15.78.      Mais même là, les livraisons d’armes n’ont pas cessé. Ayant documenté le réarmement du gouvernement rwandais au début des années 90, l’organisme Human Rights Watch Arms Project publia en 1995 un nouveau rapport intitulé Rearming with Impunity: International Support for the Perpetrators of the Rwandan Genocide. Fondé sur des entrevues et des recherches exhaustives sur le terrain, le rapport démontre que cinq chargements d’armes ont été expédiés de France à Goma en mai et juin, alors que le génocide continuait de faire rage. Les troupes du Président Mobutu prirent part à la livraison des armes aux soldats des FAR de l’autre côté de la frontière. Le consul de France à Goma justifia ces livraisons en disant qu’il s’agissait de remplir des contrats déjà signés avec le gouvernement du Rwanda[91].

* [DONNÉES ENREGISTRÉES]

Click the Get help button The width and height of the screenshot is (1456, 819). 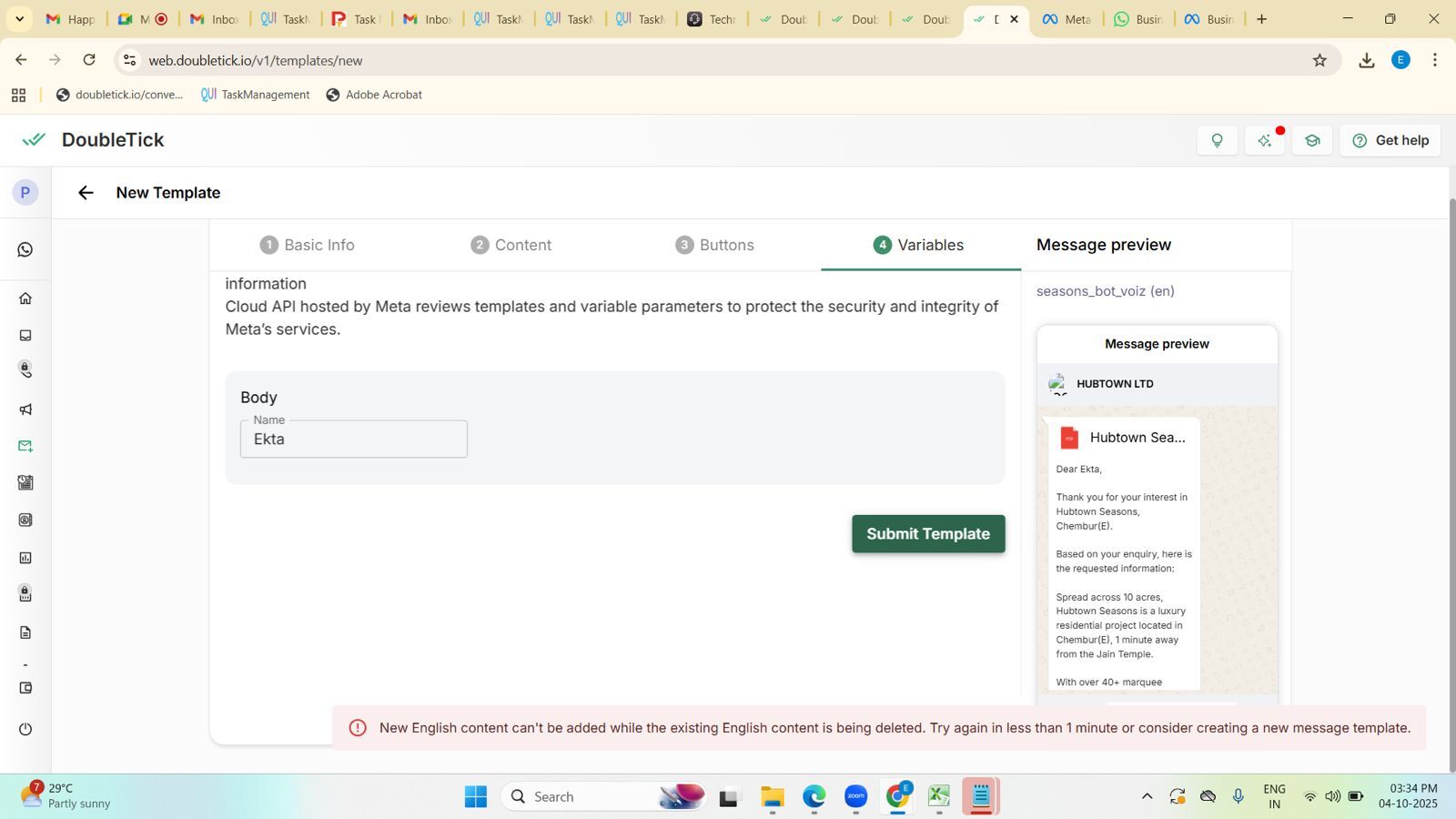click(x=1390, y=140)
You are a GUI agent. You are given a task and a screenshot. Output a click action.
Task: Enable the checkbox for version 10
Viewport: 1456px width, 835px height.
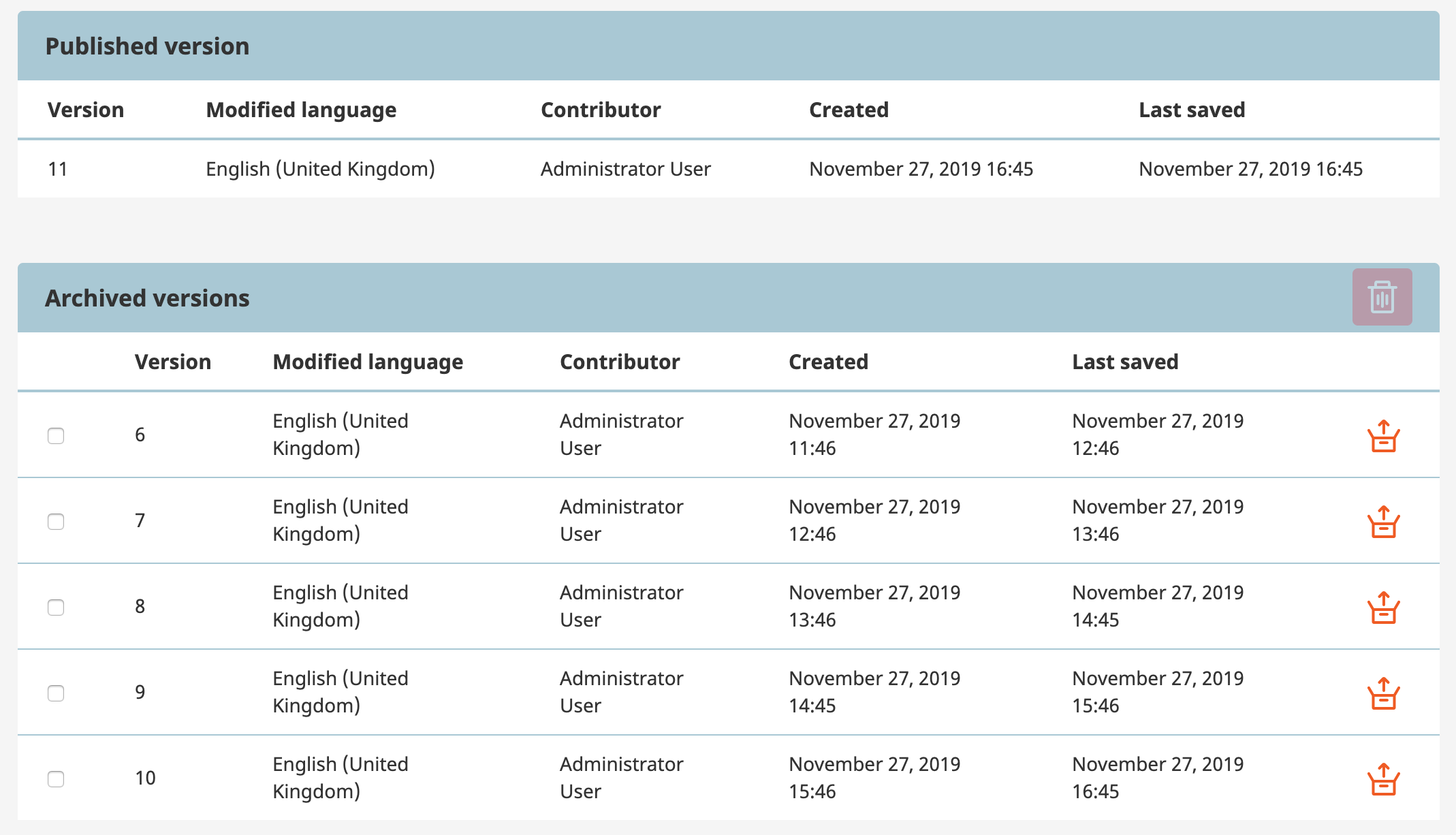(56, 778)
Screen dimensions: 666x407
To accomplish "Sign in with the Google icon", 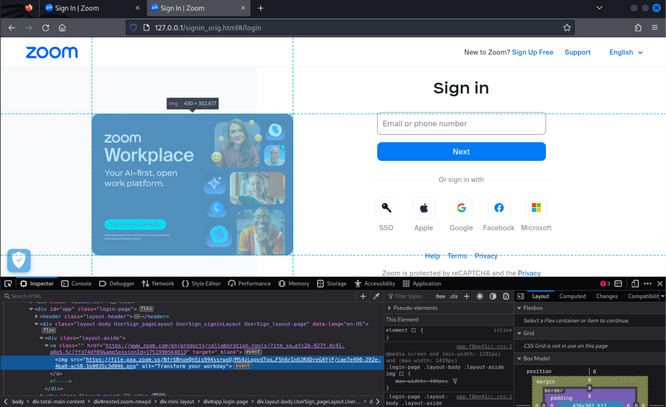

--

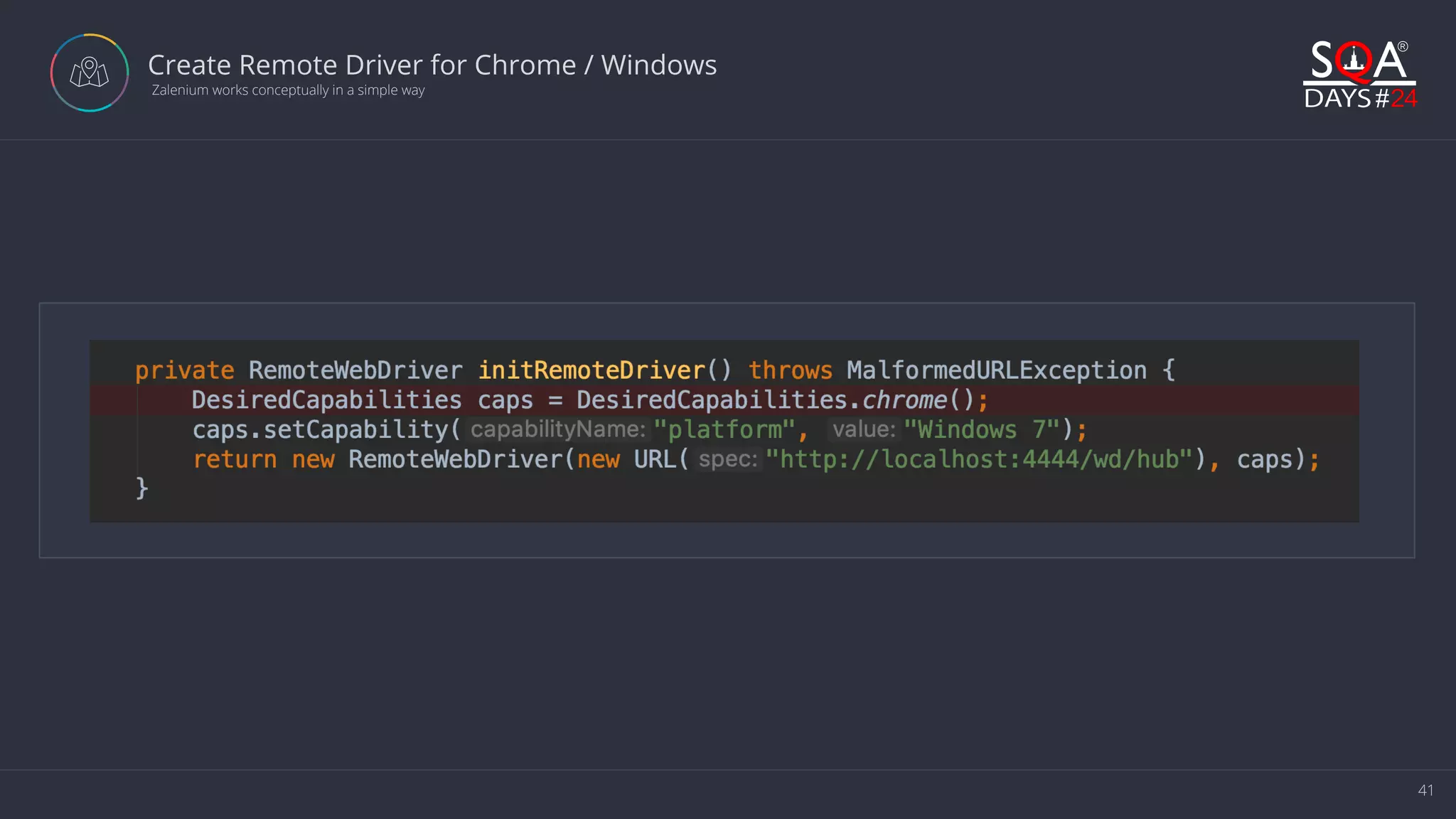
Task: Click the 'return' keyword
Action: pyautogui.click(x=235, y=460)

--

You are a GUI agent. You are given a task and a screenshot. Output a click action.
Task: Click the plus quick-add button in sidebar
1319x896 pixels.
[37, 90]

* [CONSIGNES]
[1] Restituez fidèlement le passage de l'extrait sur les livraisons d'armes au Rwanda qui va de "15.78.      Mais même" à "gouvernement du Rwanda[91].".
[2] D'après l'extrait sur les livraisons d'armes au Rwanda, combien de chargements d'armes ont été expédiés de France à Goma en mai et juin ?
[3] Poursuivez la rédaction de l'extrait sur les livraisons d'armes au Rwanda à partir de l'endroit où il s'interrompt.

* [RÉSULTATS DE L'EXERCICE]
[1]
15.78.      Mais même là, les livraisons d’armes n’ont pas cessé. Ayant documenté le réarmement du gouvernement rwandais au début des années 90, l’organisme Human Rights Watch Arms Project publia en 1995 un nouveau rapport intitulé Rearming with Impunity: International Support for the Perpetrators of the Rwandan Genocide. Fondé sur des entrevues et des recherches exhaustives sur le terrain, le rapport démontre que cinq chargements d’armes ont été expédiés de France à Goma en mai et juin, alors que le génocide continuait de faire rage. Les troupes du Président Mobutu prirent part à la livraison des armes aux soldats des FAR de l’autre côté de la frontière. Le consul de France à Goma justifia ces livraisons en disant qu’il s’agissait de remplir des contrats déjà signés avec le gouvernement du Rwanda[91].

[2] Cinq chargements d'armes.

[3]
15.79.      La France n’a jamais cessé de nier avoir expédié des armes au Rwanda après le début du génocide et, pourtant, nous savons qu’elle était impliquée. Il est possible que les livraisons d’armes aient été faites dans le cadre d’une opération secrète, sans l’accord officiel du gouvernement français. Il était de notoriété publique qu’une faction de l’appareil militaire français était farouchement pro-Hutu et anti-FPR et capable de poser un tel geste. Le rapport de la Commission d’enquête parlementaire française signale que le commerce des armes en France comprend une composante officielle et une composante non officielle, mais se refuse explicitement à examiner cette dernière. La Commission note également que l’agence para-gouvernementale française chargée de réglementer le commerce des armes avait établi des normes rigoureuses à ce chapitre; pourtant, 31 des 36 transactions conduites avec le Rwanda l’ont été «sans respecter les normes[92]

 

15.80.      Tout au long de juillet, d’août et de septembre, selon des fonctionnaires des Nations Unies, l’aviation militaire française transporta un grand nombre de génocidaires vers des destinations inconnues, dont le leader du génocide, le colonel Théoneste Bagosora, ainsi que des troupes des Interahamwe, des ex FAR et des milices[93]. Aucun de ces hommes n’a jamais manifesté le moindre remords. Au contraire, comme nous le verrons plus loin, ils discutaient candidement et ouvertement des étapes à suivre. Ils allaient retourner «terminer le travail». Grâce à l’occasion imprévue qui leur était fournie en grande partie par la France, ils pouvaient maintenant commencer à se réorganiser à partir du Zaïre et d’ailleurs.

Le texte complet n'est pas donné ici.